**Data extract:**
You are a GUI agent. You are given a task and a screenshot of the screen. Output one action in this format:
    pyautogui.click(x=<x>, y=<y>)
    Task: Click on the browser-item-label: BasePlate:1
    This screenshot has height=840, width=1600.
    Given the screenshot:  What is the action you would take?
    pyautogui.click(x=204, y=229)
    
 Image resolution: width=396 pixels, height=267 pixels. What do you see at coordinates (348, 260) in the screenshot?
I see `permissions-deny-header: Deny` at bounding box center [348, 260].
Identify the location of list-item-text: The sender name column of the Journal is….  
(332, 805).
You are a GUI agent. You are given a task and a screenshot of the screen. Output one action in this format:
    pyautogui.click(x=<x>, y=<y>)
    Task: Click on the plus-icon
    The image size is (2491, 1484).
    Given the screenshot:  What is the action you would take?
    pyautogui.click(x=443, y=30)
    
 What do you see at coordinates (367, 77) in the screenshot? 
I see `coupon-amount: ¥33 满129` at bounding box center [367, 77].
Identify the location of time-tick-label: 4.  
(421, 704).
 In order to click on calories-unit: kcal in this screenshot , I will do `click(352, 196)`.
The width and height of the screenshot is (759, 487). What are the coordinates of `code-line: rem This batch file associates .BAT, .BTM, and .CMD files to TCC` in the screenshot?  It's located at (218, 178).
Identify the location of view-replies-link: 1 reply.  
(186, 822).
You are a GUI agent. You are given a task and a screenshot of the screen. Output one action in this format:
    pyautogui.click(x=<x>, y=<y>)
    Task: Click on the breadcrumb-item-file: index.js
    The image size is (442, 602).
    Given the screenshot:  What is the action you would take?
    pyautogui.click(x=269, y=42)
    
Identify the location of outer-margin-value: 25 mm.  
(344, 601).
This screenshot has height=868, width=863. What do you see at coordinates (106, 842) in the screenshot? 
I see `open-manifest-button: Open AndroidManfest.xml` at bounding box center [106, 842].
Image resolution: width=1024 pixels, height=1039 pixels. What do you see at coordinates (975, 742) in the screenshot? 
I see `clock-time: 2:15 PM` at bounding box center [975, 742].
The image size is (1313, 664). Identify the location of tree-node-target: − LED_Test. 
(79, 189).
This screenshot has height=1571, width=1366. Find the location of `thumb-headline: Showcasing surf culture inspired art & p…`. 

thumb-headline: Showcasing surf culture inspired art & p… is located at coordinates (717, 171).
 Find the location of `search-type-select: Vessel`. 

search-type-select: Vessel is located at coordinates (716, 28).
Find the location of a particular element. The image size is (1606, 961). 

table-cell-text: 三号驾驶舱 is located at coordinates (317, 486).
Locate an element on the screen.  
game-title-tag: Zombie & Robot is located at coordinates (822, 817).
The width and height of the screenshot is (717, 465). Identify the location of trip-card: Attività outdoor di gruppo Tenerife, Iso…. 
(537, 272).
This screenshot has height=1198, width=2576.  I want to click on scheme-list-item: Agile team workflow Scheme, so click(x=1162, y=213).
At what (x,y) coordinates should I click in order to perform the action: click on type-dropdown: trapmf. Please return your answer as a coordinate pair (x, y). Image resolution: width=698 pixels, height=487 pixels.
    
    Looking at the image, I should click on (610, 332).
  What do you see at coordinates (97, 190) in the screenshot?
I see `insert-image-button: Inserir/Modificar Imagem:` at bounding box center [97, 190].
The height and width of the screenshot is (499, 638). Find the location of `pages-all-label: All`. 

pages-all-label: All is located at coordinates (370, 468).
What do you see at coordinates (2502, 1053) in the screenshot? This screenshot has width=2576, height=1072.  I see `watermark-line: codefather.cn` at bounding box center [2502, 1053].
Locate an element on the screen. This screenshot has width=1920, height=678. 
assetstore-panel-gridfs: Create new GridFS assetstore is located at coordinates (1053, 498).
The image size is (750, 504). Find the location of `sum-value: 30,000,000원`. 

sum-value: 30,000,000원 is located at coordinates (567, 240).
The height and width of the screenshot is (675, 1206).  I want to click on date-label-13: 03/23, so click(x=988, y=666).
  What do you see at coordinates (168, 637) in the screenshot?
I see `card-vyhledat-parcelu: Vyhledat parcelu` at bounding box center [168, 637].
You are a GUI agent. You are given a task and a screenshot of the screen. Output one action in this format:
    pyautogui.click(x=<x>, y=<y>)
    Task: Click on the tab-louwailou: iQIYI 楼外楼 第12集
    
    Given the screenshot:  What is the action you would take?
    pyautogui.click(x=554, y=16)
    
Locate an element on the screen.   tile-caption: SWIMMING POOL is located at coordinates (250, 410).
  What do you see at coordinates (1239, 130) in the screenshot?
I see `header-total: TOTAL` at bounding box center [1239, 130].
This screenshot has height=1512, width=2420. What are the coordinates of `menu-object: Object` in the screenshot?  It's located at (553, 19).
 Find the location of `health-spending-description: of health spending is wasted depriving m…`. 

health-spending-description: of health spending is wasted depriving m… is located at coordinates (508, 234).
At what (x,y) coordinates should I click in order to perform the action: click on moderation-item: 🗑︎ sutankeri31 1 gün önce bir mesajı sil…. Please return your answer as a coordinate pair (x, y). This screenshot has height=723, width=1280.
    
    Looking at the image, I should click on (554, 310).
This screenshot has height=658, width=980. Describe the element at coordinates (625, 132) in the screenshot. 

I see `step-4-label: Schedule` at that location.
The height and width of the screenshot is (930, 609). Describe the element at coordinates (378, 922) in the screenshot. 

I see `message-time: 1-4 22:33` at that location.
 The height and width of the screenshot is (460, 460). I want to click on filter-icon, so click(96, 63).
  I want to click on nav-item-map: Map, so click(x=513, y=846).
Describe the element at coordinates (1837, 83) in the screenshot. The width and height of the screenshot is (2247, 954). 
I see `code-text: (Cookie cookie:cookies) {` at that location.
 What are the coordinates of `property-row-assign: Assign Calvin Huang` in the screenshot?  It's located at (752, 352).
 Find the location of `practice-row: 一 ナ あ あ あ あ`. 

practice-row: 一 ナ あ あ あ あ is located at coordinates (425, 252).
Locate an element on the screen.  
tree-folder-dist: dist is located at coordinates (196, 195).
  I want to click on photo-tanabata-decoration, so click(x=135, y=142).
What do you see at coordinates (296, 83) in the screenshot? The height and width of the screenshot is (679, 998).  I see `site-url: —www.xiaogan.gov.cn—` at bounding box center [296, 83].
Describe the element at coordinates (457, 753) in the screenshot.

**How to complete this task:** Can you copy the entries word for word, starting at the line containing "This screenshot has height=1512, width=2420." and ending at the line containing "I want to click on nav-item-map: Map, so"?

**Answer:**
This screenshot has height=1512, width=2420. What are the coordinates of `menu-object: Object` in the screenshot?  It's located at (553, 19).
 Find the location of `health-spending-description: of health spending is wasted depriving m…`. 

health-spending-description: of health spending is wasted depriving m… is located at coordinates (508, 234).
At what (x,y) coordinates should I click in order to perform the action: click on moderation-item: 🗑︎ sutankeri31 1 gün önce bir mesajı sil…. Please return your answer as a coordinate pair (x, y). This screenshot has height=723, width=1280.
    
    Looking at the image, I should click on (554, 310).
This screenshot has height=658, width=980. Describe the element at coordinates (625, 132) in the screenshot. 

I see `step-4-label: Schedule` at that location.
The height and width of the screenshot is (930, 609). Describe the element at coordinates (378, 922) in the screenshot. 

I see `message-time: 1-4 22:33` at that location.
 The height and width of the screenshot is (460, 460). I want to click on filter-icon, so click(96, 63).
  I want to click on nav-item-map: Map, so click(x=513, y=846).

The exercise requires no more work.